Hello, here's next of my newbie questions. I have a template for some sort of documents, lets say a report in one file as an environment. It contains also a definition for a footer with an image. I'd like to have the image on some other path than documents together with the template so I have to use \setupexternalfigures, but is it possible to specify a path independently of the env file and document file location. I mean some kind of global variable $TEMPLATES_DIR. Is it also possible to set some global path, where context will search the env files and not to use the full path in document file? Is enviroment good aproach to define templates? I have read Han's document about project structure, but it does something a bit different I think. template file in some directory on the system: \startenvironment myreport ... \setupexternalfigures[directory=???] \setupfootertexts[{\externalfigure[mypic]}] ... \stopenvironment document file in some other directory: \enviroment myreport \starttext \stoptext best regards Jan -- Tato zpráva byla vytvořena převratnou poštovní aplikací Opery: http://www.opera.com/mail/
On 2012-06-08 "Jan Pohanka"
Is it also possible to set some global path, where context will search the env files and not to use the full path in document file?
Put the files in your local texmf directory: $HOME/texmf/
Is enviroment good aproach to define templates?

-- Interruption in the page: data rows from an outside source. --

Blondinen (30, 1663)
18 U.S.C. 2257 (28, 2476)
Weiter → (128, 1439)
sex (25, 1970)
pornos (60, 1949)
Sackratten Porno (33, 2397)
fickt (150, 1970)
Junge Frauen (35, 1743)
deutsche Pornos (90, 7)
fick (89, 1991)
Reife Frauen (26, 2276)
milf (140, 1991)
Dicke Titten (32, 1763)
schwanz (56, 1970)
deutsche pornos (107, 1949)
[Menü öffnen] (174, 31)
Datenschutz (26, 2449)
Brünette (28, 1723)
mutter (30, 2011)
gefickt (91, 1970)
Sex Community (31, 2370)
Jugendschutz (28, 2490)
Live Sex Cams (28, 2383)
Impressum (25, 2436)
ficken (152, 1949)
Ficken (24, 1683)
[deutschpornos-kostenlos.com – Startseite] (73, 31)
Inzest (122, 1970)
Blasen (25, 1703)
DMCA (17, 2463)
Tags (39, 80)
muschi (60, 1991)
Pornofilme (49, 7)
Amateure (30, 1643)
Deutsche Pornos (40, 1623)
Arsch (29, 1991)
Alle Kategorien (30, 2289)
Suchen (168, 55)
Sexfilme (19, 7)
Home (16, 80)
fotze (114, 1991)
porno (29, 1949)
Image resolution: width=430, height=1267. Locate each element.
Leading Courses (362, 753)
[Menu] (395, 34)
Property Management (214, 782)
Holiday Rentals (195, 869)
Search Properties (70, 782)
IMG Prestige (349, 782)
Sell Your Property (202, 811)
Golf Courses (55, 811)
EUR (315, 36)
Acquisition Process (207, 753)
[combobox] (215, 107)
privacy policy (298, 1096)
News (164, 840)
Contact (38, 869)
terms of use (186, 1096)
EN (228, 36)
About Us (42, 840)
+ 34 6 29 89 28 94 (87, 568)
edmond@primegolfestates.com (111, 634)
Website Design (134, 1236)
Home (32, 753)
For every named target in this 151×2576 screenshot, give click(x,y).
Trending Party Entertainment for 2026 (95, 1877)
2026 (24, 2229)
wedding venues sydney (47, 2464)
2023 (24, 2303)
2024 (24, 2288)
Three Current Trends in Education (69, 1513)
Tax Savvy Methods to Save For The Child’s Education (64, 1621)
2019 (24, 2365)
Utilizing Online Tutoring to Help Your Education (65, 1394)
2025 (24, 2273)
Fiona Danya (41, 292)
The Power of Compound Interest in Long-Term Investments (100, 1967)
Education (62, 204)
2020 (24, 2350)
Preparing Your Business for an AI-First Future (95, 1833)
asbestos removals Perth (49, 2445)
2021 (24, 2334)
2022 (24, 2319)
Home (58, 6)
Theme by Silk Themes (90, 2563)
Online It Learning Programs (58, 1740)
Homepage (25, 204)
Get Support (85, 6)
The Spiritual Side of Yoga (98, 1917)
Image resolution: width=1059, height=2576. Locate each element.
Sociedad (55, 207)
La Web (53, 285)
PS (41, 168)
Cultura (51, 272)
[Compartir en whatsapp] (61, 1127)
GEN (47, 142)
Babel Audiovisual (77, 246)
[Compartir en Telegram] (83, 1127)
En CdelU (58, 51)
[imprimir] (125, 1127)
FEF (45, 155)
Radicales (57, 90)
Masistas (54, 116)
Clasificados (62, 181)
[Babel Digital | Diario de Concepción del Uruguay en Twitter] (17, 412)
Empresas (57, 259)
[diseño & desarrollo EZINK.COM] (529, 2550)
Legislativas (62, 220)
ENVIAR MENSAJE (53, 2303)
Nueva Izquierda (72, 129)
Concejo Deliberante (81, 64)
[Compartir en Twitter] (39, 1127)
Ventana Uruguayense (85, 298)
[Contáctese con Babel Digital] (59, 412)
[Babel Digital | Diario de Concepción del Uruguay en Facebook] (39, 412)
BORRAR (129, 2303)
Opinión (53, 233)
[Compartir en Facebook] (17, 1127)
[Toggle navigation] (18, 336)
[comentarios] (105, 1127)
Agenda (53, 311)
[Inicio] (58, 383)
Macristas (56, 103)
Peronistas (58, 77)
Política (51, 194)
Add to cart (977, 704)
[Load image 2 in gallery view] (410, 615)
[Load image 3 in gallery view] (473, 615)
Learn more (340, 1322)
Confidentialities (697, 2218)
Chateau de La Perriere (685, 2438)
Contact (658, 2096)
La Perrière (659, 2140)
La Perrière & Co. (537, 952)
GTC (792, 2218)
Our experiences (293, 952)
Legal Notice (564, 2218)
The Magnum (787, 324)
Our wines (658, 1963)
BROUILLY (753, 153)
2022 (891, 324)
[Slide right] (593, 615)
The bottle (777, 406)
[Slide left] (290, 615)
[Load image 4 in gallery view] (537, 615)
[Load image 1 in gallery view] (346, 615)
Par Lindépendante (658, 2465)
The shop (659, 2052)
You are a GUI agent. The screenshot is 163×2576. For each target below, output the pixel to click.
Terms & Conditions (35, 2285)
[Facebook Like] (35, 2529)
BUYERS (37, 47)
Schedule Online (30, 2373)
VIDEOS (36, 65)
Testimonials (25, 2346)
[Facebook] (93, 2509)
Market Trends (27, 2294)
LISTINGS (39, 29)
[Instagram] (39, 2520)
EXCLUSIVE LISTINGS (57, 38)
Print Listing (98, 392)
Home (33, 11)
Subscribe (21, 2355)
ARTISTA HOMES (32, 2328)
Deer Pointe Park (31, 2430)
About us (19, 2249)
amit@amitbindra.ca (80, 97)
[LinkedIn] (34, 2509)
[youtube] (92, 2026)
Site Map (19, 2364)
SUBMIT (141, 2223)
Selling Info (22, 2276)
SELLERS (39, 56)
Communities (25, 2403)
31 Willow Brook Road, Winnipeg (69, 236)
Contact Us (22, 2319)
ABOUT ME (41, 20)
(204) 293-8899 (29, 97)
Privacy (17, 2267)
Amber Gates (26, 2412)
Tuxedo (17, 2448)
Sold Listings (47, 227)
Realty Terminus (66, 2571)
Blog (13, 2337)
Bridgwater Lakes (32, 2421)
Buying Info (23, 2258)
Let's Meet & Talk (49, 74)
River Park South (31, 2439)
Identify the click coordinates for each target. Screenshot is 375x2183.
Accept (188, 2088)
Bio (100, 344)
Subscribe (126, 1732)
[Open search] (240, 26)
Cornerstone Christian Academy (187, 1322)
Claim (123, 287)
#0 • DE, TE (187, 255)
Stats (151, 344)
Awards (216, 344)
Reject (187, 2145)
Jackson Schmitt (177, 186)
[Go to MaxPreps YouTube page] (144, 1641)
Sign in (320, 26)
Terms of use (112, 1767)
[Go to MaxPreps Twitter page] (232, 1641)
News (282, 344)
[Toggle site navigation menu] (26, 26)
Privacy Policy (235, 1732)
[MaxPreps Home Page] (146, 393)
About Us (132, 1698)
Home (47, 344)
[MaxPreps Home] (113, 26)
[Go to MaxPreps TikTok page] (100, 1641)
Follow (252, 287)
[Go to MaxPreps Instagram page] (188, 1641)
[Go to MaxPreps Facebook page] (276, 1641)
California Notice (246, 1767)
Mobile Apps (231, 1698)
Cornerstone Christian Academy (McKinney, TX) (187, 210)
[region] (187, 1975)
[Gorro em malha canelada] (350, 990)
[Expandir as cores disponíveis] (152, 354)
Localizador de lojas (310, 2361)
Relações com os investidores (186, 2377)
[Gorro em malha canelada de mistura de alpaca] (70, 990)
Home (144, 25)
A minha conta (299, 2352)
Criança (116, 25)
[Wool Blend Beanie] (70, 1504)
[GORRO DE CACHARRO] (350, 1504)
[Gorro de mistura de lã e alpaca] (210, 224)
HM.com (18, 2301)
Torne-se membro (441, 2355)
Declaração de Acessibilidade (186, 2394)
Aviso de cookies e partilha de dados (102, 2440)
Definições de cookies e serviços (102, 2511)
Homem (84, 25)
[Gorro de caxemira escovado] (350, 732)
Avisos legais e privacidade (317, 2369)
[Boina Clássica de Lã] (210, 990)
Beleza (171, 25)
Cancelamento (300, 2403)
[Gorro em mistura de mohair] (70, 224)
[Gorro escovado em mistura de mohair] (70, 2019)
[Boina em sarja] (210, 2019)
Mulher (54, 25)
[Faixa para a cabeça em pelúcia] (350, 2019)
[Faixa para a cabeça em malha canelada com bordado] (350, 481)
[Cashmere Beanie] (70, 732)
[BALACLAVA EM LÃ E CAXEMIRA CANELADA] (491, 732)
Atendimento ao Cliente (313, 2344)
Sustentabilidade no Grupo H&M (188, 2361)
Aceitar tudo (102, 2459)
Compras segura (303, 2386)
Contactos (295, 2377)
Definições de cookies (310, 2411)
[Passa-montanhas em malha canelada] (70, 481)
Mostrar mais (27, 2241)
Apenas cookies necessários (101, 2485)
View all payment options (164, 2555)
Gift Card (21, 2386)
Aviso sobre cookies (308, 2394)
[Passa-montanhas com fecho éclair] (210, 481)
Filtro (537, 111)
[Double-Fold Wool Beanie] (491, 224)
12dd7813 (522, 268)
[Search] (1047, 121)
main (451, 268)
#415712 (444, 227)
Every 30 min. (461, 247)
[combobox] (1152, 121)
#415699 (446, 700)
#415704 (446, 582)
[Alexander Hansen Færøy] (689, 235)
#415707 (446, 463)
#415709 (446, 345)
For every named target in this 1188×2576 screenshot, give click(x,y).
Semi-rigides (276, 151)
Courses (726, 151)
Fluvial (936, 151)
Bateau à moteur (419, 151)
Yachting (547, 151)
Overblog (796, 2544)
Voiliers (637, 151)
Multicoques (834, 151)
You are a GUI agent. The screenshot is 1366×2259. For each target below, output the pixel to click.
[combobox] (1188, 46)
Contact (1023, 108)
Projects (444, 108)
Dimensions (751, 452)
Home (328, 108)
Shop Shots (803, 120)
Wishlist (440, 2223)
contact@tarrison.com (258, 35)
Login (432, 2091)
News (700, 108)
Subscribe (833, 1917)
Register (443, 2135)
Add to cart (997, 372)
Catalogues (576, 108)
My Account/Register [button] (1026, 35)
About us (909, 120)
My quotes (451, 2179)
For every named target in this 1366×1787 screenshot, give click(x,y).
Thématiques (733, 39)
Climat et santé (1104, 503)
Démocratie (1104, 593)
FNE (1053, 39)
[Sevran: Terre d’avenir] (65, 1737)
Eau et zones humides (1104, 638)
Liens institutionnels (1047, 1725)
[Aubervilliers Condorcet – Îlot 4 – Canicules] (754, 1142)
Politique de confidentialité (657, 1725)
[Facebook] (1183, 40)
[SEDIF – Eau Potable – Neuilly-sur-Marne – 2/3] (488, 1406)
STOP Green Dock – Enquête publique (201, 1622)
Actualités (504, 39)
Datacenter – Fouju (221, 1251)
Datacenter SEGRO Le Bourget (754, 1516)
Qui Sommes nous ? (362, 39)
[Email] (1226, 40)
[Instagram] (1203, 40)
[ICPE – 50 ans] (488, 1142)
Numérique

For general document templates I create modules. They define the entire document layout. Everything except the content. This makes sense if the layout is likely to be reused. I use environments to define individual parts of the layout eg. font setups, header setup, etc. If the document layout unique to this particular document I often only use environments.
template file in some directory on the system: \startenvironment myreport ... \setupexternalfigures[directory=???] \setupfootertexts[{\externalfigure[mypic]}] ... \stopenvironment
External figures are also found in the local texmf directory. Marco
participants (2)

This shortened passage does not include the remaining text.